À la Tribune de l’IDC, Pahimi Padacké Albert plaide pour un renforcement de la démocratie au Tchad
Le président du RNDT-Le Réveil, Pahimi Padacké Albert, a participé, le 13 juillet 2026, à l’Assemblée générale de l’Internationale Démocrate Centriste (IDC-CDI), organisée au Parlement européen à Bruxelles, en sa qualité de vice-président international et vice-président Afrique de l’organisation.
Les travaux ont porté sur plusieurs enjeux internationaux, notamment la transformation numérique et son impact sur la démocratie, l’avenir de l’Ukraine dans l’après-conflit, la crise au Moyen-Orient, le rétablissement de l’État de droit au Venezuela ainsi que la promotion de la démocratie en Afrique, avec un accent sur la protection des oppositions politiques.
À cette occasion, Pahimi Padacké Albert a présenté une analyse de la situation politique du Tchad et de la sous-région. Il a décrit le Tchad comme un pays au rôle géostratégique majeur, confronté à un environnement régional marqué par les conflits au Soudan, l’instabilité au Sahel, la crise libyenne et les tensions dans le bassin du lac Tchad.

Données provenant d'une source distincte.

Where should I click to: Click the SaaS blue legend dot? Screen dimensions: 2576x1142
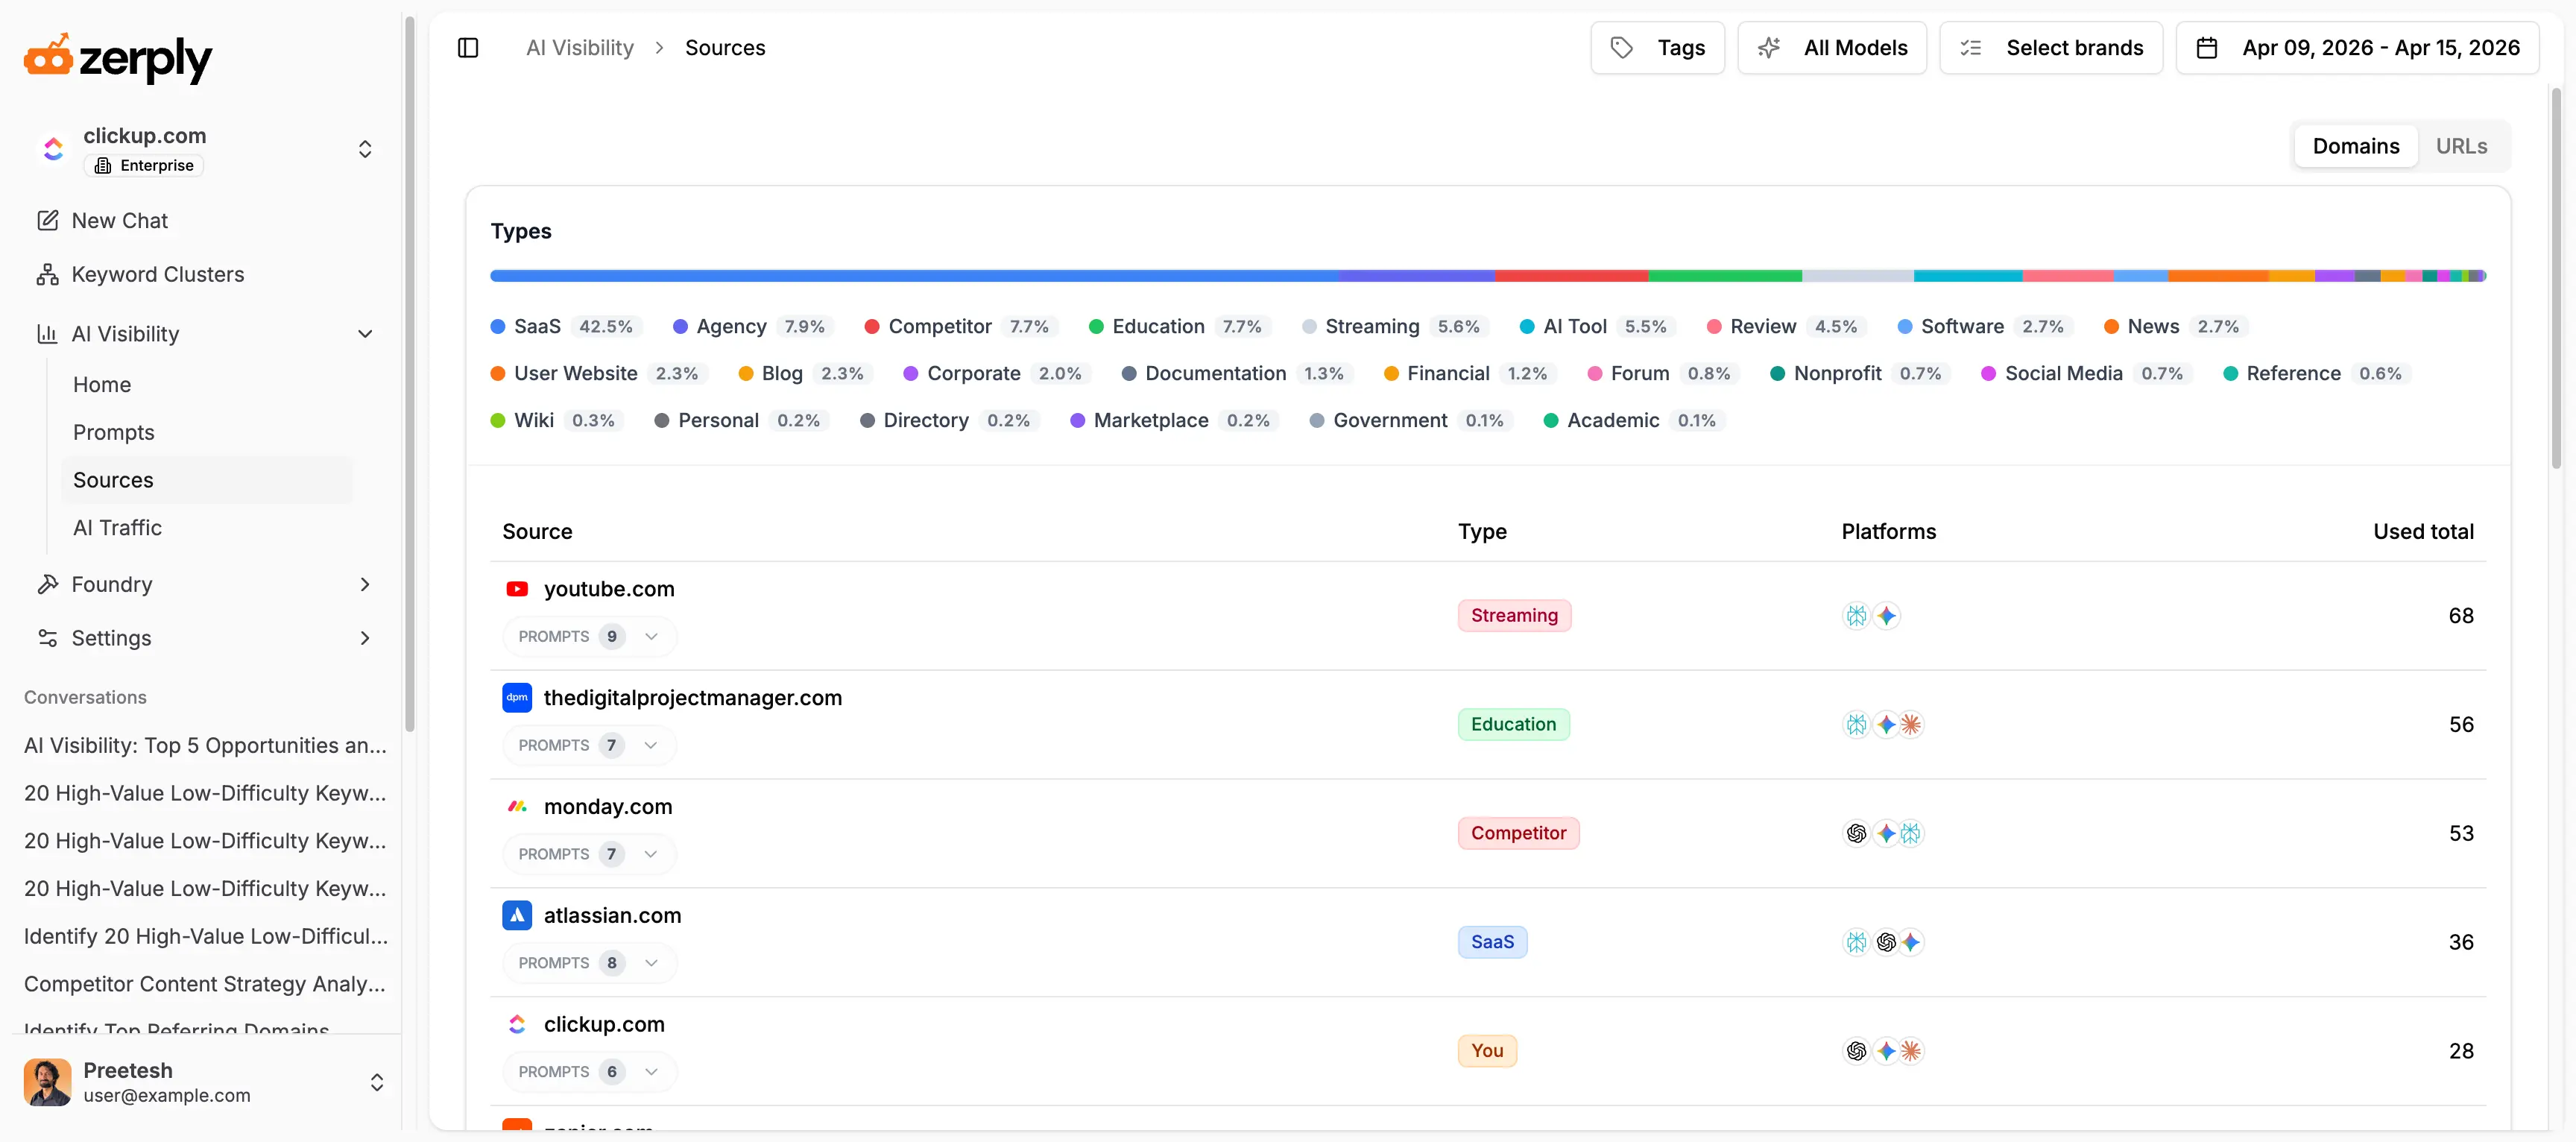[x=498, y=327]
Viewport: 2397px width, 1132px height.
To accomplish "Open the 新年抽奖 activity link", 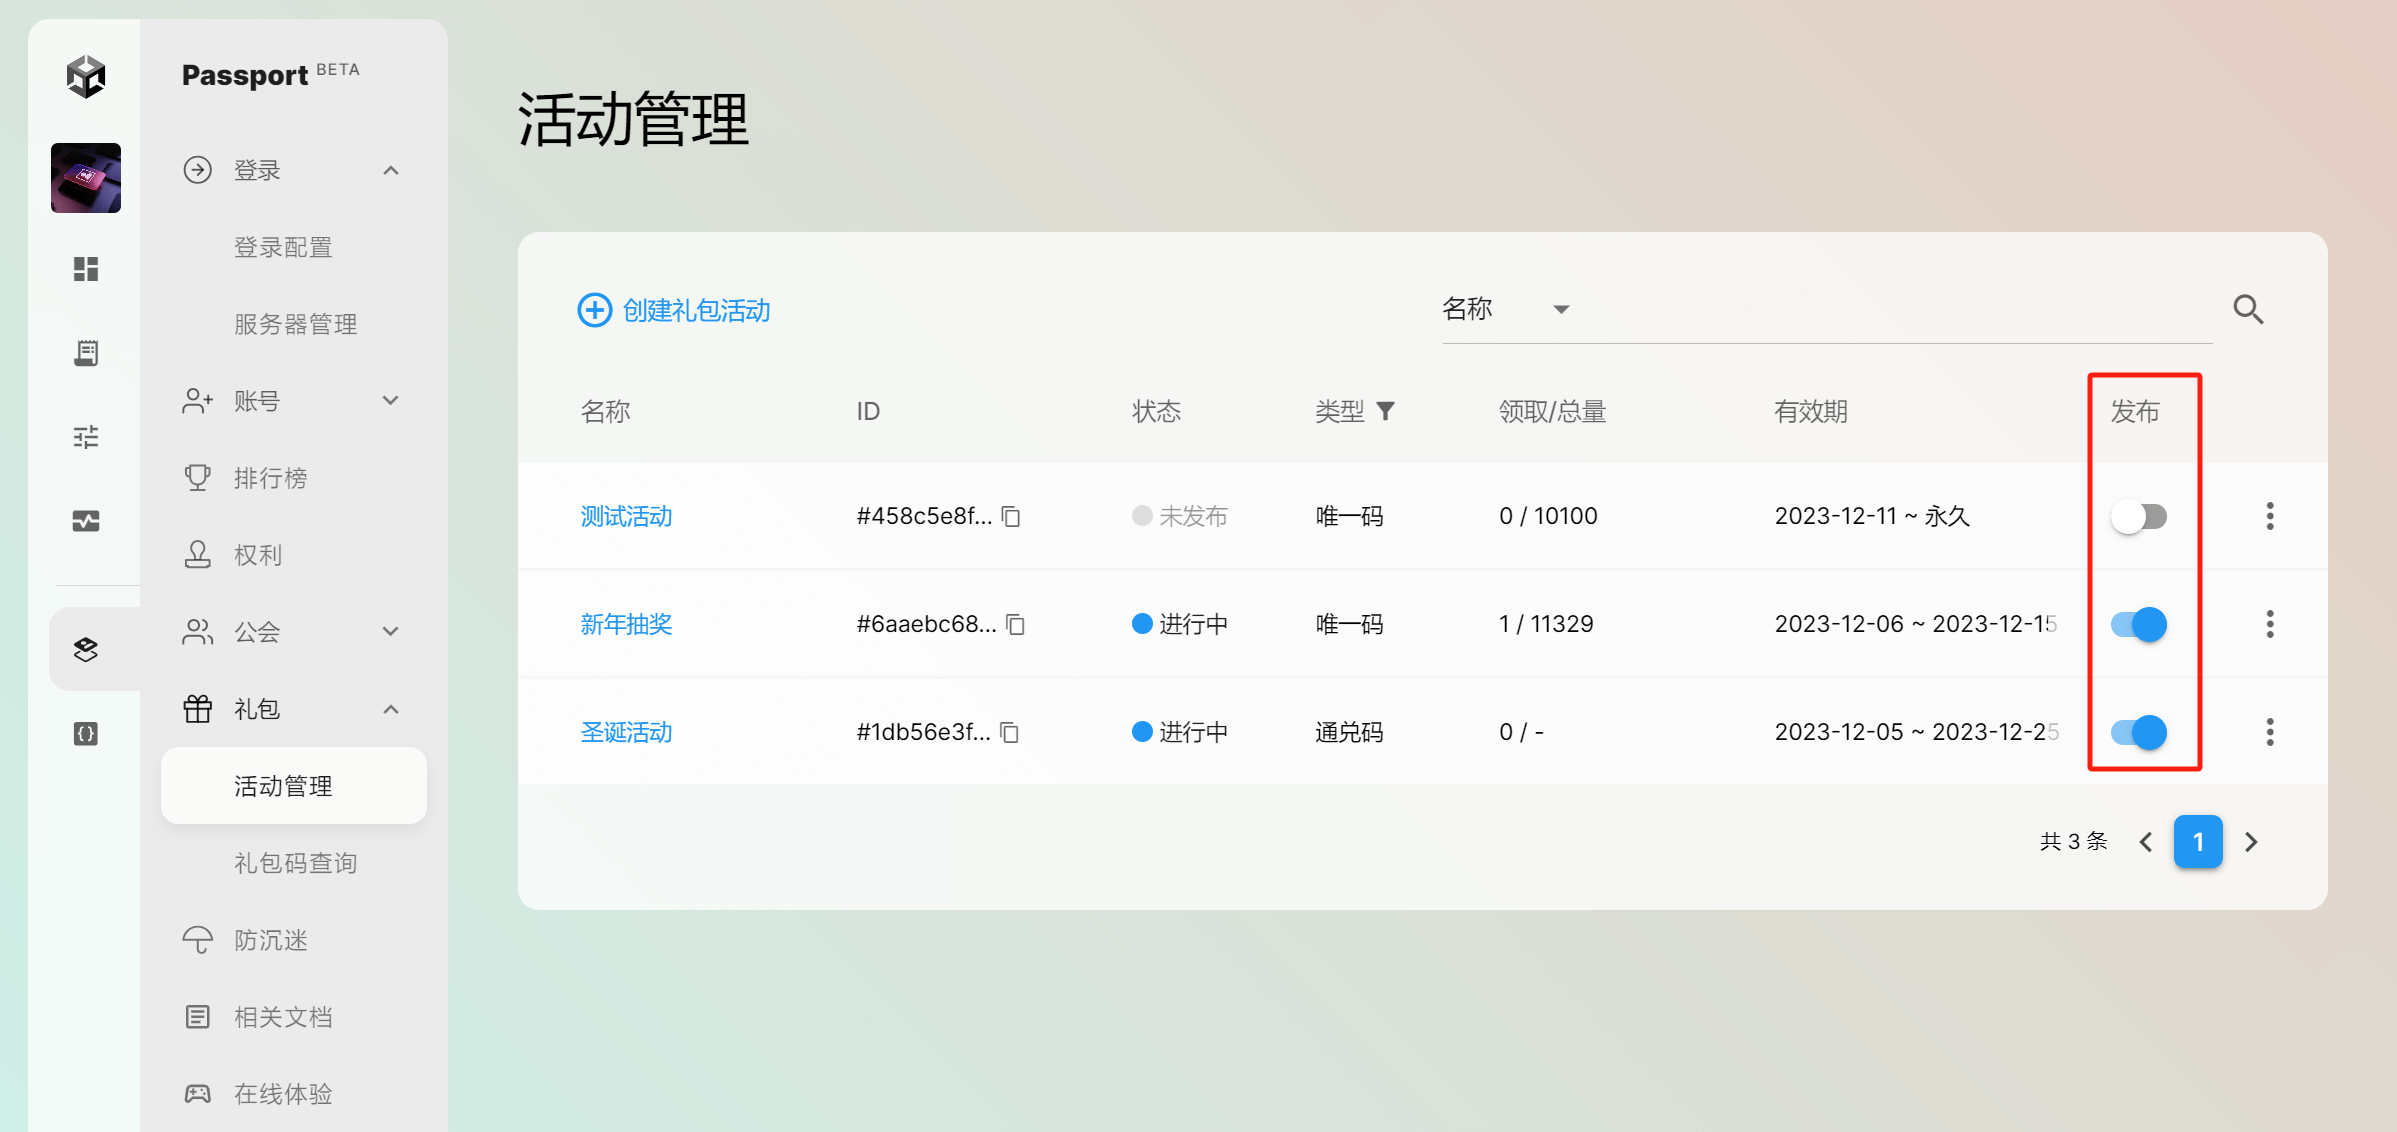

Selon lui, cette position stratégique impose au pays de concilier les impératifs de sécurité avec le renforcement de sa gouvernance démocratique. Il a estimé que la consolidation de l’État de droit, le dialogue politique inclusif, le respect des libertés fondamentales et le renforcement des institutions constituent des conditions essentielles à une stabilité durable.
Le président du RNDT-Le Réveil a également interrogé le rôle de l’IDC face aux défis démocratiques en Afrique, évoquant les questions de fraude électorale, de révisions constitutionnelles controversées et de la protection du pluralisme politique.
Dans son intervention, il a soutenu que le Tchad ne pourra durablement assumer son rôle stratégique dans la sous-région sans renforcer la crédibilité de ses institutions démocratiques.
Il a enfin estimé que la stabilité d’un État repose autant sur la justice, le respect du droit et le dialogue que sur ses capacités sécuritaires, tout en exprimant son opposition à toute approche consistant à privilégier la souveraineté au détriment des libertés démocratiques.